[Dataset rows]

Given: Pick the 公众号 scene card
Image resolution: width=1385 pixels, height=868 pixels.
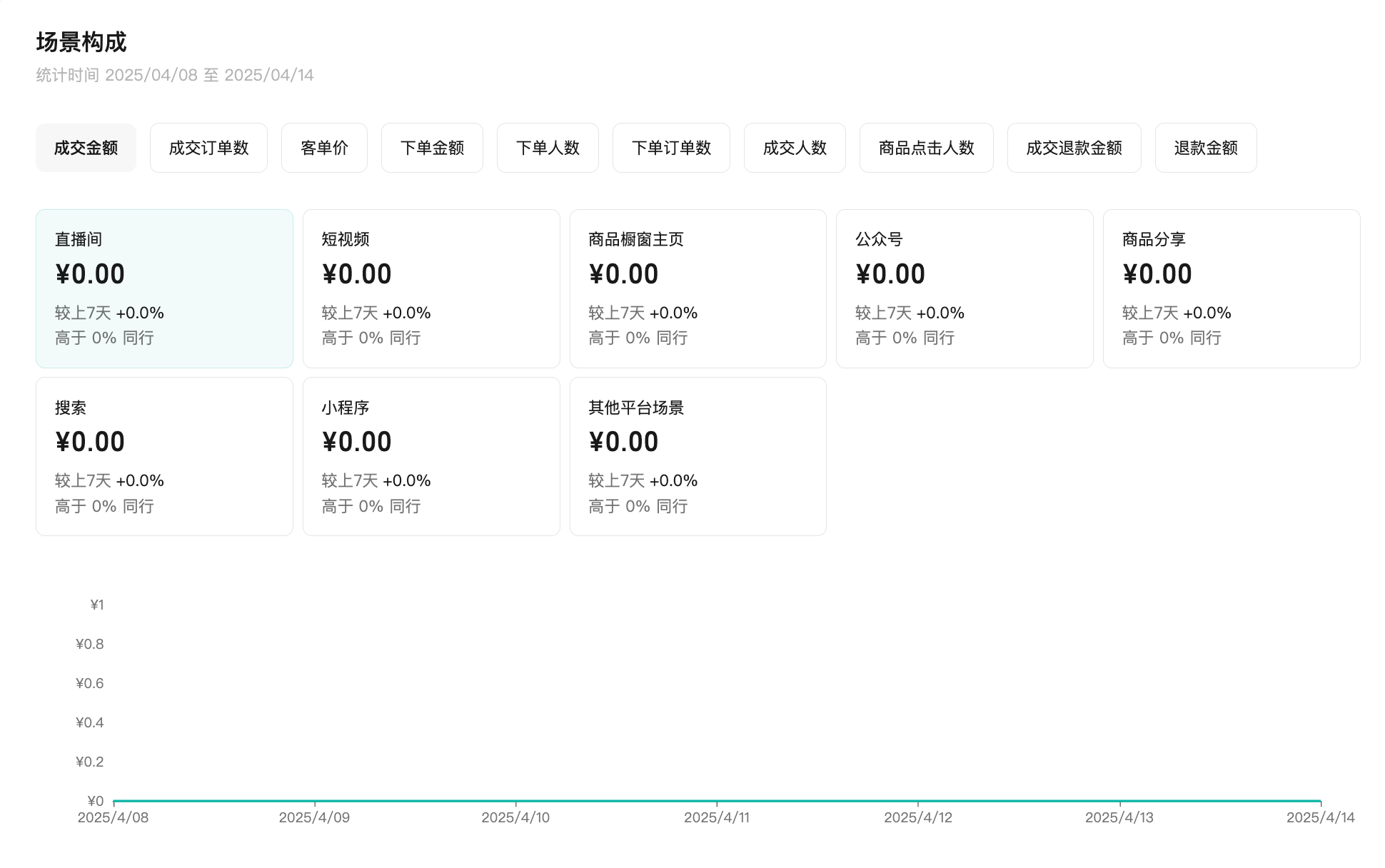Looking at the screenshot, I should pos(965,288).
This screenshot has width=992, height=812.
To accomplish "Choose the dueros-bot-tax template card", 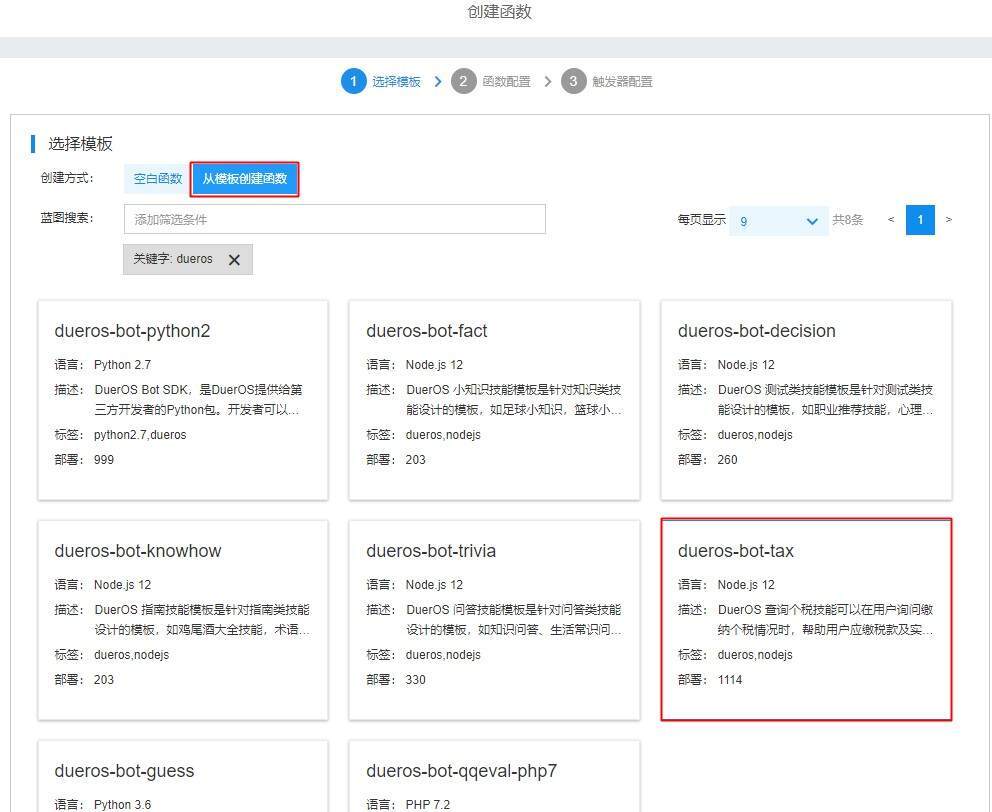I will point(806,619).
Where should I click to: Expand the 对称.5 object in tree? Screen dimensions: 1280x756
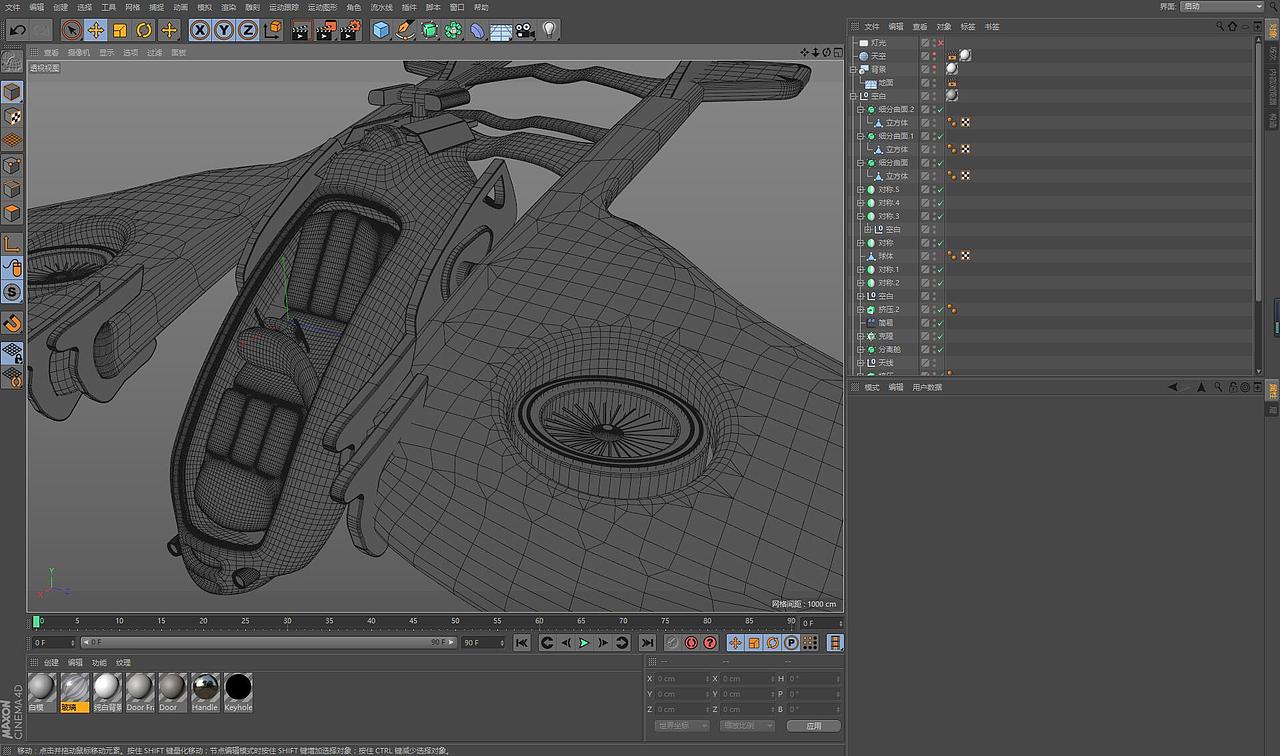tap(860, 190)
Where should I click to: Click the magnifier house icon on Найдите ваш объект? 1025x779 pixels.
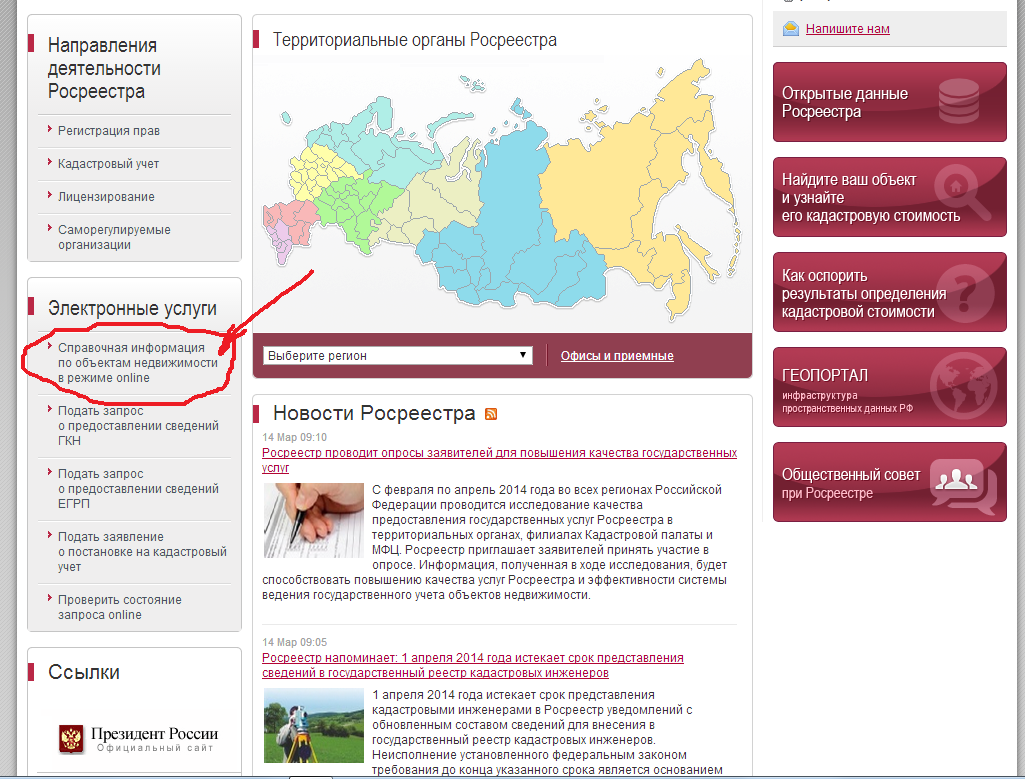pyautogui.click(x=959, y=195)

Task directions:
Rewrite the records from the line containing "Where should I click to: Expand" through the end of the records, swapping "magnifier" for "magnifying glass" and keeping all else the same. Omit the pictures.

Full response:
Where should I click to: Expand the 对称.5 object in tree? Screen dimensions: 1280x756
tap(860, 190)
Where should I click to: Click the magnifying glass house icon on Найдите ваш объект? 1025x779 pixels.
pyautogui.click(x=959, y=195)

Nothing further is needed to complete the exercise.